– Кроме того, – поспешила добавить она, – почему ты считаешь, что мной руководит благородство? Если бы я хотела выйти замуж, я бы давно вышла. Я отказывала своим поклонникам не из каприза. Или ты думаешь, что у меня не было поклонников?
Он шагнул к ней.
– Положение твоего отца не позволяло тебе оставить его. Но теперь об этом не надо беспокоиться. Я смогу обеспечить ему достойное содержание.
Он говорил так ласково, что она почти готова была сдаться. Легко было сопротивляться его уговорам, когда он злился; но этот Себастьян – добрый, заботливый, тот, которого она и полюбила, – ему отказать было почти невозможно.
Но она сделает это!
– Я не выходила замуж не только из-за отца. Я уже говорила тебе, что хочу быть независимой женщиной. Почему я должна отдавать свою свободу человеку, который потребует, чтобы я подчинялась любым его капризам, если в доме отца я имею относительную свободу?
Она была уверена, что он легко почувствует всю лживость ее слов, но он смотрел на нее в ледяном молчании, и сердце ее рвалось на части.
И она пошла дальше, хороня последнюю надежду.
– Да, ты мне действительно очень нравишься, Себастьян. И ты великолепный любовник. Но стать твоей женой? Зачем? Это значило бы лишить себя возможности сочинять, быть независимой.
Он помрачнел.
– Я не стал бы тебе мешать писать музыку, и ты прекрасно знаешь это. Я сделал бы все, что в моей власти, чтобы помочь тебе.
– Это будет совсем не то, – твердо ответила она. – Я не смогу утвердиться, если все будут говорить, что успех пришел ко мне лишь благодаря мужу. Я должна добиться всего сама.
Он стоял не шелохнувшись, только сжал кулаки.
– Ты действительно этого хочешь? Хочешь жить среди музыкантов и сочинителей?
Она с притворной легкостью вскинула голову.
– Конечно. Ты же знаешь, как много значит для меня успех моих сочинений.
Она заставила себя взглянуть на него безразлично.

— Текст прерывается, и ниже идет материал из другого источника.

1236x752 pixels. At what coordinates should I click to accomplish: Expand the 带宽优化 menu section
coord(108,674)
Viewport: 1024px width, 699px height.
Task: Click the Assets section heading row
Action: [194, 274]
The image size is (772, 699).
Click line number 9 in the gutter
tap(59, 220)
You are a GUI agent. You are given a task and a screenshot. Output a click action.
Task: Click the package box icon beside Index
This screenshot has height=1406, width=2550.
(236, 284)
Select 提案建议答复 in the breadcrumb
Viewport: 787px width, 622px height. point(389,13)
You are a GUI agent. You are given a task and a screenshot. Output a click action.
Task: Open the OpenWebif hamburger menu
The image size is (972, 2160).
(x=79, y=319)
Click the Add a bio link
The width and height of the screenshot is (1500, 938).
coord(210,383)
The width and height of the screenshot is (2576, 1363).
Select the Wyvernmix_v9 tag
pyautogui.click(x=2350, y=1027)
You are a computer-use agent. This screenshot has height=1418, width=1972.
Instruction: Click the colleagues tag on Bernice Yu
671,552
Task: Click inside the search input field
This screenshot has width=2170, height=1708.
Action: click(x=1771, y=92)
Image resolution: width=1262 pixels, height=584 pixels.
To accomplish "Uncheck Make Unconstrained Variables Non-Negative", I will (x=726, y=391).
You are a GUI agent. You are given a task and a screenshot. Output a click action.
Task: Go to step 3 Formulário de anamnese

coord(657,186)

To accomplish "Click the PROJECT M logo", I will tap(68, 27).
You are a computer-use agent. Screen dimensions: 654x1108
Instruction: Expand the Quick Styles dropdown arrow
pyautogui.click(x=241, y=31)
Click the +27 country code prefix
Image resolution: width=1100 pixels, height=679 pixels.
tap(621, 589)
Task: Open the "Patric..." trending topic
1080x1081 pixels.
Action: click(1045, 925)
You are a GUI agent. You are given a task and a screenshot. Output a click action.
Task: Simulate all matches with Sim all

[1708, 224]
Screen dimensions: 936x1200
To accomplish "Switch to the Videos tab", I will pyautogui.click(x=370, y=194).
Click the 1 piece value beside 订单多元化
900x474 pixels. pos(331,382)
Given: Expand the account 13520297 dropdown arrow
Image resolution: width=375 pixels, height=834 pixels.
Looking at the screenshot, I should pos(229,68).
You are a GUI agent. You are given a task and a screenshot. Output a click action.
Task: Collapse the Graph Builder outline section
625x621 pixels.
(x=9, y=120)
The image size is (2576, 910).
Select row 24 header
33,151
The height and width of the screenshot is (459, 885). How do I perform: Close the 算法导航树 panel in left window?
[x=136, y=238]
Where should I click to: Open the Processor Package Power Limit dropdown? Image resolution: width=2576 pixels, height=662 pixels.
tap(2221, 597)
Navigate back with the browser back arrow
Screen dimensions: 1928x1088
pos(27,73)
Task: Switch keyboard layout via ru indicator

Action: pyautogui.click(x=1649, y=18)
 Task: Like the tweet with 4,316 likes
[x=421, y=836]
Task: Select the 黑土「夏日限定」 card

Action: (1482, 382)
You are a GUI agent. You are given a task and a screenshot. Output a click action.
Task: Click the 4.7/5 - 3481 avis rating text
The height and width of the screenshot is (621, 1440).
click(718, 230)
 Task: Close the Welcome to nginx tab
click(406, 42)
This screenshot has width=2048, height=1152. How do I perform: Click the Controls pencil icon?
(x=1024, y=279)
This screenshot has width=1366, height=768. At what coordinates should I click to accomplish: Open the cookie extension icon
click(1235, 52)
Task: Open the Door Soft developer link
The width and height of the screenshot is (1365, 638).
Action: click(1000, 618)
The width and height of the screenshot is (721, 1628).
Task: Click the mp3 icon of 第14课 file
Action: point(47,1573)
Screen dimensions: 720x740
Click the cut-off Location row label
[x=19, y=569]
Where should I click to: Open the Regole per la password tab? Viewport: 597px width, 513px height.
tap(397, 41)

– Значит, вся эта чепуха о том, что ты не сможешь выйти замуж и ночь со мной будешь вспоминать всю жизнь, нужна была тебе лишь для того, чтобы соблазнить меня?
Она не могла заставить себя ответить – на это у нее не хватило бы самообладания. Поэтому она только пожала плечами, уповая на то, что ее молчание он расценит как согласие.
К ее великому ужасу, он подошел к ней совсем близко и сказал с горечью:
– Значит, я не ошибся, когда говорил, что ты хотела лишь удовлетворить девичье любопытство.
Нет, ошибся! – готова была закричать она, но прикусила губу, чтобы сдержаться.
Он стоял совсем рядом, мог дотронуться до нее, но не стал этого делать. Она знала, что, если она протянет к нему руку, он забудет о том, что она наговорила, заключит ее в свои объятья и возобновит свои предложения. Но она поборола в себе страстное желание приласкать его.
Она старалась смотреть на него безразлично, и лицо его помрачнело окончательно.
– Мне все понятно. Что ж, должен признать, Корделия, ты преуспела. Ночь с тобой стоила того. – Он окинул ее дерзким взглядом. – Наверное, когда ты называла себя распутницей, мне следовало принять твои слова всерьез. Ты можешь многому научить даже куртизанку.
Она готова была лишиться чувств. «Терпи, – сказала она себе. – Наедине с собой можешь делать все, что хочешь».
Не дождавшись от нее ответа, он наклонился, чтобы взять свою одежду, и направился к двери. Она пораженно смотрела на него.
– Себастьян! Вы не можете выходить в таком виде! Что… что, если вас кто-то заметит?
– Какая разница! Вы уже сказали, что не выйдете за меня, а отца своего наверняка сумеете обвести вокруг пальца, так что, думаю, он не будет особенно возмущаться, если вы скажете, что это был всего лишь эротический опыт.
Она не могла более сдерживаться.
– Себастьян, прошу вас, подождите!
Он остановился у двери, с трудом сдерживая ярость.
– Я… я не хотела вас обидеть, – прошептала она.
На мгновение она испугалась, что он ударит ее, и отступила назад. Но он сказал сквозь зубы:
– Если будет ребенок, дайте мне знать. Я позабочусь о нем. Но вы держитесь от меня подальше. На сей раз я говорю совершенно серьезно. Если вы снова попытаетесь меня соблазнить, я покажу вам, каково это – дразнить зверя. И, думаю, вам это не слишком понравится.
И он вышел, хлопнув дверью. А она опустилась на колени и разрыдалась. Она плакала о нем, о его уязвленной гордости и о своих разбитых надеждах. Более всего она плакала от жалости к себе.